The mass shooting in Buffalo was on May 14th, the same day I was capturing photos from the Bans Off Our Bodies protest in Seattle. The mass shooting resulting in the deaths of several elementary school students in Uvalde, Texas, occurred on May 24th. I’m at a point in which I don’t think I’m desensitized, but I have acknowledged that these occurrences are, admittedly, a routine part of American culture. I didn’t just acknowledge this today. I came to this conclusion years ago because all we’re doing now is reacting to what has happened. There is a formula we all follow during the aftermath of a mass shooting. Later, we will go through the formula again when (not if) the next one happens — guaranteed to be within the next week or two. I am not wishing for this by any means whatsoever. I’m being realistic in my perspective based on what I have observed in the last five to 10 years.
I’ve addressed my perspective on mass shootings in this blog before.
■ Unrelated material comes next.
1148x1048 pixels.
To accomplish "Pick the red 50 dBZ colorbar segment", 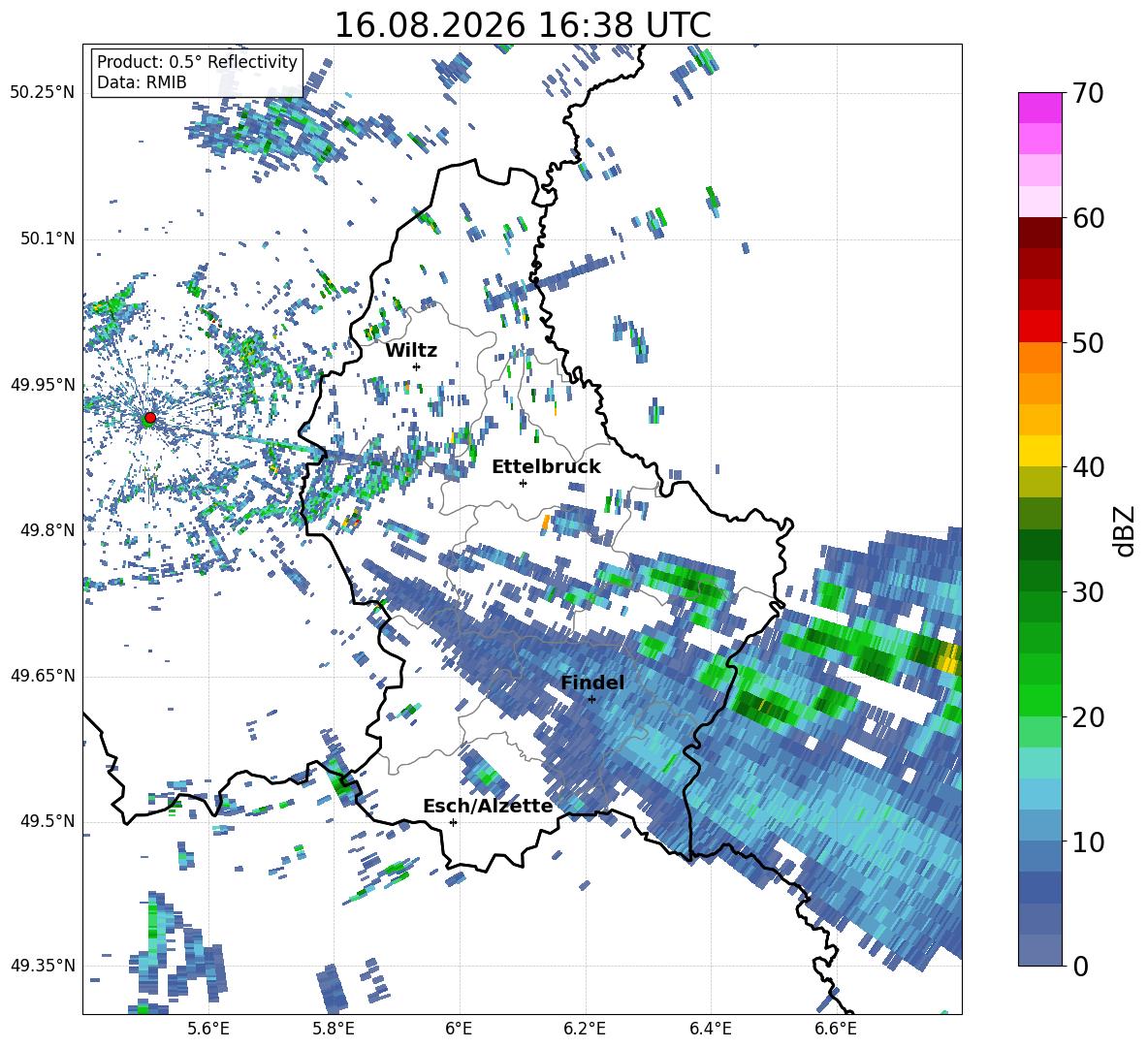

In fact, I posted the article “Gun Violence: America’s #1 Single & Broken Record” almost exactly three years ago to this day. All one really needs to do is change the location of the shooting and my message remains unchanged.
This morning, as I was driving back to my home from an appointment, I felt somewhat somber and numb thinking about this situation in the United States, the only country in the world in which mass shootings occur so frequently and feverishly. I began to think of the many issues facing our country (which rarely leads my mindset on a good path), but it did make me pose this specific question to myself: “What is the United States, as a nation of people, exceptionally and collectively good at doing that does not involve or pertain to tragic or unnecessary loss of life?” (It’s a very warped and biased question, I realize, but I welcome anyone to make a list in response).
I don’t really have anything else to say. I hope we can make it through Memorial Day weekend without another mass shooting. I also hope we can make it through the month of June without one, but as I’ve mentioned here and in previous articles, I am a fervent realist in most matters, especially those in which we see a regular pattern.
21 articles down for the TIAA challenge. 31 remain!